Reading Review 12-08-2004

From: Craig M Prince (cmprince@cs.washington.edu)
Date: Wed Dec 08 2004 - 08:42:22 PST

  • Next message: Indriyati Atmosukarto: "Paper Review 3"

    Mining the Web for Synonyms: PMI-IR versus LSA on TOEFL
    By Peter D. Turney

    This paper describes a system for determining word synonyms by using
    information retrieval methods (namely by utilizing the results of the
    AltaVista search engine) in order to determine the co-occurence between
    words -- resulting in a system that can solve word synonym problems with
    high accuracy for the TOEFL and ESL tests.
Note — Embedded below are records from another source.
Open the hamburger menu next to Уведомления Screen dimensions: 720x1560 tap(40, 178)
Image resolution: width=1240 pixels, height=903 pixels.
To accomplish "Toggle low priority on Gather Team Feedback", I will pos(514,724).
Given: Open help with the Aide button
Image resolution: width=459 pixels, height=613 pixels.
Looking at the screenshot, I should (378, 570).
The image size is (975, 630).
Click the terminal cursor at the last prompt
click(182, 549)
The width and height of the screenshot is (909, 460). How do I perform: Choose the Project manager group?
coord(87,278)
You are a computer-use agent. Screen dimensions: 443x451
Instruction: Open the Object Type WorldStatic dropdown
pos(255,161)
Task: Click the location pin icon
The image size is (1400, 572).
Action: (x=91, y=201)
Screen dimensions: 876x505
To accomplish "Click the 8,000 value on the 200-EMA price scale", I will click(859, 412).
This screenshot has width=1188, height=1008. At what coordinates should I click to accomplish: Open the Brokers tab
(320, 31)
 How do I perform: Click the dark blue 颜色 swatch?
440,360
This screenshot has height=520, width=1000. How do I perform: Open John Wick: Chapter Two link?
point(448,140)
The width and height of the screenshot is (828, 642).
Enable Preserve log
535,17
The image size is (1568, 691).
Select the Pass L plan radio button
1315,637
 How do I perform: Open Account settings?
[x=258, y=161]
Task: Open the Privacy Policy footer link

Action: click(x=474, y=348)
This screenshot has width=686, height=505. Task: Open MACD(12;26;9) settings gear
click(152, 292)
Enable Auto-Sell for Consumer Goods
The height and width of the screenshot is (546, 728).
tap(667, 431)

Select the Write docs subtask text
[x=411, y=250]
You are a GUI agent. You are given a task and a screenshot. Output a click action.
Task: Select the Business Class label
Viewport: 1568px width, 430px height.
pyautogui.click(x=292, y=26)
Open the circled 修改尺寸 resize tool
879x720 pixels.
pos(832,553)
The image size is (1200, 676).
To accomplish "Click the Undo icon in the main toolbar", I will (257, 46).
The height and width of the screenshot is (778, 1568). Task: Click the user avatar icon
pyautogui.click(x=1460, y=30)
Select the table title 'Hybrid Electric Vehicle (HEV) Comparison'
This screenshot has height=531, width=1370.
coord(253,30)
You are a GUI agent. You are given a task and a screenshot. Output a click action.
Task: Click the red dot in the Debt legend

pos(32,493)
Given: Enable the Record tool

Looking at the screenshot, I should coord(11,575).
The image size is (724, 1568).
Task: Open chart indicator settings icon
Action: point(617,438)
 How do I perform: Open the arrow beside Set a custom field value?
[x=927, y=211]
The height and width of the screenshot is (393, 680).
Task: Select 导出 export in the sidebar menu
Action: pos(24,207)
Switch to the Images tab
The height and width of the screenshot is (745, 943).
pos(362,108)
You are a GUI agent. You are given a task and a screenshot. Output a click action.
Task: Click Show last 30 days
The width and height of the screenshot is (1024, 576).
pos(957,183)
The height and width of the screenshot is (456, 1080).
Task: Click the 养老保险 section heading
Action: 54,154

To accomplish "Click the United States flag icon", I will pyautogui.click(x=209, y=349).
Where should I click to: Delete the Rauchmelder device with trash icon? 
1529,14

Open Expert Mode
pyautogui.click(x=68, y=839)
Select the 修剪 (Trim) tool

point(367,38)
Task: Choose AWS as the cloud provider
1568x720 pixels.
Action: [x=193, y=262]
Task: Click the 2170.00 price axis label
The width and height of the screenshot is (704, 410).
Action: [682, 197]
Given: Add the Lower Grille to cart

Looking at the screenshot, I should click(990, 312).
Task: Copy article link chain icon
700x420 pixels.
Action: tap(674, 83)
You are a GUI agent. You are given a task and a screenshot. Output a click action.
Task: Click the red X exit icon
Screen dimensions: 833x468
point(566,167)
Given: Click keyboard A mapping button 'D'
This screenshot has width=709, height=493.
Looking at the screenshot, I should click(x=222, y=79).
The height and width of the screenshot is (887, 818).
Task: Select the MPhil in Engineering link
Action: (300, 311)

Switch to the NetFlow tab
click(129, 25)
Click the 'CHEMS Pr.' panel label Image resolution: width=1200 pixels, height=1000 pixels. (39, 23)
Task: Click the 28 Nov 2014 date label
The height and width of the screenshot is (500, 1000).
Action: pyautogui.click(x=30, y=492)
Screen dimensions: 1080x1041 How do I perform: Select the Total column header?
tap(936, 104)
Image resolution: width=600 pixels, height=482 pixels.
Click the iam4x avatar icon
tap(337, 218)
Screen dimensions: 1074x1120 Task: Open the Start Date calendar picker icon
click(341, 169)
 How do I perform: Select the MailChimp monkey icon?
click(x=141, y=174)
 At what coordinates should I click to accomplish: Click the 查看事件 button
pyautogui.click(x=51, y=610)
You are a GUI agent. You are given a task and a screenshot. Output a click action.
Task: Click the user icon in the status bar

    One of the biggest contributions of this paper is that it uses the
    internet as a source of tremendous information. By leveraging the power of
    an existing search engine, PMI-IR is able to quickly utilize and access
    the knowledge on the internet. In a way, PMI-IR is using the relationships
    already discovered by the AltaVista search engine in order to find
    synonyms more efficiently.

    Another important contribution that I thought was really neat was that the
    author was able to analyze the context in various ESL test questions in
    order to perform initial disambiguation. This was again done using queries
    to the search engine. The simplicity of the given method is pretty amazing
    -- the fact that so much can be gleamed from just the number of hits
    returned from a search engine.

    One concern I have with the work is that it works on problems where you
    are given a list of candidates. This seems an artificial artifact of the
    "test question" scenario. If there are only four choices then it seems
    that it makes the job much easier and lends itself to a co-occurence
    analysis. On the other hand, this seems to make it less useful for other
    problems (such as improving internet search using synonyms).

    Another issue is that the author doesn't mention any of the failure
    scenarios. When the system does fail, why does it fail? Also, does it fail
    on some easy cases or does it only fail on words that humans would also
    find difficult to disambiguate. Without knowing the types of problems the
    system fails on, it is difficult to know if there is some inherent
    limitation to the system or not.

    I think that this paper does a good job of outlining some of the future
    work for determining synonyms; however, are there other problems that
    would benefit from applying IR methods. The internet is a vast store of
    information and common knowledge, and search engines are designed to allow
    us to quickly index this store. How can we use this?

    Another area of future research would be to look at whether there are
    better/more scores that can be used to improve the results of the system.
    The queries given have some good intuition behind them, but there could be
    additional queries that even further improve results. Could looking at
    content of pages directly also be beneficial?


  • Next message: Indriyati Atmosukarto: "Paper Review 3"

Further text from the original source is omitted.